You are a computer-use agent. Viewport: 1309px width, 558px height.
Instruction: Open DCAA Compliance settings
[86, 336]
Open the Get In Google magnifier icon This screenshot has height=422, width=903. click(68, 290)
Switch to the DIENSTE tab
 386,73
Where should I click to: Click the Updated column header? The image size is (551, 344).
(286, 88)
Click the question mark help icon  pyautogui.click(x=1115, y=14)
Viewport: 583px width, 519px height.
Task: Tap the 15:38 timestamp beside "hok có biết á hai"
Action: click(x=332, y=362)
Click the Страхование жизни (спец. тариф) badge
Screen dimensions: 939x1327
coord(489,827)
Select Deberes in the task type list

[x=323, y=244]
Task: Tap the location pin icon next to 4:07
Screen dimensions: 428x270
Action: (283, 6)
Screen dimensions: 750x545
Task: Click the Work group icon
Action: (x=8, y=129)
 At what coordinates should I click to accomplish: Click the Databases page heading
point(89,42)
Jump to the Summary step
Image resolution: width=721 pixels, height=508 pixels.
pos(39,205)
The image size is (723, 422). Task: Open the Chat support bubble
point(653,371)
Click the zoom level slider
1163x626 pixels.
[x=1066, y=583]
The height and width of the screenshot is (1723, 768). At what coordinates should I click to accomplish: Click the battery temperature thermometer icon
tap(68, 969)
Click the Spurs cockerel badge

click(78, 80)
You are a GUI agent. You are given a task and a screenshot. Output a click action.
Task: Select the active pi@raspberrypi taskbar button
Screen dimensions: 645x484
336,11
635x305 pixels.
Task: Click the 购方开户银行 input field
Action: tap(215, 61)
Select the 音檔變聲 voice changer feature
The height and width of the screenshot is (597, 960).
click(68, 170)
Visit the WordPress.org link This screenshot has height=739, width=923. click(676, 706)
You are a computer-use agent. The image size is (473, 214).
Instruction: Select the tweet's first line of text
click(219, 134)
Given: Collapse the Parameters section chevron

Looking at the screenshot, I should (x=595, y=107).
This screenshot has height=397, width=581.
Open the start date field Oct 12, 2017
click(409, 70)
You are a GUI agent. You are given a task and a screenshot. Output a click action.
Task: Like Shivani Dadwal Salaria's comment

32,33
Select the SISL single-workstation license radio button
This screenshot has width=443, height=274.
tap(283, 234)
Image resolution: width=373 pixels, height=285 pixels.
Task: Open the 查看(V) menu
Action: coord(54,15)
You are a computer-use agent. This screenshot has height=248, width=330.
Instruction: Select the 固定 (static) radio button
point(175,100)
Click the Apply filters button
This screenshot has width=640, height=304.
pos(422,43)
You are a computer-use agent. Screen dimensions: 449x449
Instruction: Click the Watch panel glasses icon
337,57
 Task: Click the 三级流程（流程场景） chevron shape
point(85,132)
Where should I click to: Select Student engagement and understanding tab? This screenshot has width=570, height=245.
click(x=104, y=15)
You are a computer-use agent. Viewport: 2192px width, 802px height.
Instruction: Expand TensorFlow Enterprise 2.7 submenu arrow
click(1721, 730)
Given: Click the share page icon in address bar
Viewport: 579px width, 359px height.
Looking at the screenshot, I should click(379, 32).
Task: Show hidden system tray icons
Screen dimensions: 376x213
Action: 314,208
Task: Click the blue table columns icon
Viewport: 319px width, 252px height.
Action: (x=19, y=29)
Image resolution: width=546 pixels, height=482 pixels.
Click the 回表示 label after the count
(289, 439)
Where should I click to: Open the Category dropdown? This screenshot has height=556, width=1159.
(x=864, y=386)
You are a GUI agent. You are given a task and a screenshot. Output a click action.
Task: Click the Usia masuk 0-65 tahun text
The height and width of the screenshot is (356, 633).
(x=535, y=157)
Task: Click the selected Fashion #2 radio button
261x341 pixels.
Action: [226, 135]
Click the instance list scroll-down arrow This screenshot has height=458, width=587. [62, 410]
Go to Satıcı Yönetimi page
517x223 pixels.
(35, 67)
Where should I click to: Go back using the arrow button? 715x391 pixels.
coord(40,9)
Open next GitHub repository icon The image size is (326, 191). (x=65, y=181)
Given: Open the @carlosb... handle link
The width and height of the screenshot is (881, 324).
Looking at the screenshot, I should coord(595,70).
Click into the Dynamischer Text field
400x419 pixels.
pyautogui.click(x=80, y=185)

_ _ _ _ _ _ _

About this task:
Word for word, write out all of the entries again.

Written answer:
You are a computer-use agent. Viewport: 1309px width, 558px height.
Instruction: Open DCAA Compliance settings
[86, 336]
Open the Get In Google magnifier icon This screenshot has height=422, width=903. click(68, 290)
Switch to the DIENSTE tab
 386,73
Where should I click to: Click the Updated column header? The image size is (551, 344).
(286, 88)
Click the question mark help icon  pyautogui.click(x=1115, y=14)
Viewport: 583px width, 519px height.
Task: Tap the 15:38 timestamp beside "hok có biết á hai"
Action: click(x=332, y=362)
Click the Страхование жизни (спец. тариф) badge
Screen dimensions: 939x1327
coord(489,827)
Select Deberes in the task type list

[x=323, y=244]
Task: Tap the location pin icon next to 4:07
Screen dimensions: 428x270
Action: (283, 6)
Screen dimensions: 750x545
Task: Click the Work group icon
Action: (x=8, y=129)
 At what coordinates should I click to accomplish: Click the Databases page heading
point(89,42)
Jump to the Summary step
Image resolution: width=721 pixels, height=508 pixels.
pos(39,205)
The image size is (723, 422). Task: Open the Chat support bubble
point(653,371)
Click the zoom level slider
1163x626 pixels.
[x=1066, y=583]
The height and width of the screenshot is (1723, 768). At what coordinates should I click to accomplish: Click the battery temperature thermometer icon
tap(68, 969)
Click the Spurs cockerel badge

click(78, 80)
You are a GUI agent. You are given a task and a screenshot. Output a click action.
Task: Select the active pi@raspberrypi taskbar button
Screen dimensions: 645x484
336,11
635x305 pixels.
Task: Click the 购方开户银行 input field
Action: tap(215, 61)
Select the 音檔變聲 voice changer feature
The height and width of the screenshot is (597, 960).
click(68, 170)
Visit the WordPress.org link This screenshot has height=739, width=923. click(676, 706)
You are a computer-use agent. The image size is (473, 214).
Instruction: Select the tweet's first line of text
click(219, 134)
Given: Collapse the Parameters section chevron

Looking at the screenshot, I should (x=595, y=107).
This screenshot has height=397, width=581.
Open the start date field Oct 12, 2017
click(409, 70)
You are a GUI agent. You are given a task and a screenshot. Output a click action.
Task: Like Shivani Dadwal Salaria's comment

32,33
Select the SISL single-workstation license radio button
This screenshot has width=443, height=274.
tap(283, 234)
Image resolution: width=373 pixels, height=285 pixels.
Task: Open the 查看(V) menu
Action: coord(54,15)
You are a computer-use agent. This screenshot has height=248, width=330.
Instruction: Select the 固定 (static) radio button
point(175,100)
Click the Apply filters button
This screenshot has width=640, height=304.
pos(422,43)
You are a computer-use agent. Screen dimensions: 449x449
Instruction: Click the Watch panel glasses icon
337,57
 Task: Click the 三级流程（流程场景） chevron shape
point(85,132)
Where should I click to: Select Student engagement and understanding tab? This screenshot has width=570, height=245.
click(x=104, y=15)
You are a computer-use agent. Viewport: 2192px width, 802px height.
Instruction: Expand TensorFlow Enterprise 2.7 submenu arrow
click(1721, 730)
Given: Click the share page icon in address bar
Viewport: 579px width, 359px height.
Looking at the screenshot, I should click(379, 32).
Task: Show hidden system tray icons
Screen dimensions: 376x213
Action: 314,208
Task: Click the blue table columns icon
Viewport: 319px width, 252px height.
Action: (x=19, y=29)
Image resolution: width=546 pixels, height=482 pixels.
Click the 回表示 label after the count
(289, 439)
Where should I click to: Open the Category dropdown? This screenshot has height=556, width=1159.
(x=864, y=386)
You are a GUI agent. You are given a task and a screenshot. Output a click action.
Task: Click the Usia masuk 0-65 tahun text
The height and width of the screenshot is (356, 633).
(x=535, y=157)
Task: Click the selected Fashion #2 radio button
261x341 pixels.
Action: [226, 135]
Click the instance list scroll-down arrow This screenshot has height=458, width=587. [62, 410]
Go to Satıcı Yönetimi page
517x223 pixels.
(35, 67)
Where should I click to: Go back using the arrow button? 715x391 pixels.
coord(40,9)
Open next GitHub repository icon The image size is (326, 191). (x=65, y=181)
Given: Open the @carlosb... handle link
The width and height of the screenshot is (881, 324).
Looking at the screenshot, I should coord(595,70).
Click into the Dynamischer Text field
400x419 pixels.
pyautogui.click(x=80, y=185)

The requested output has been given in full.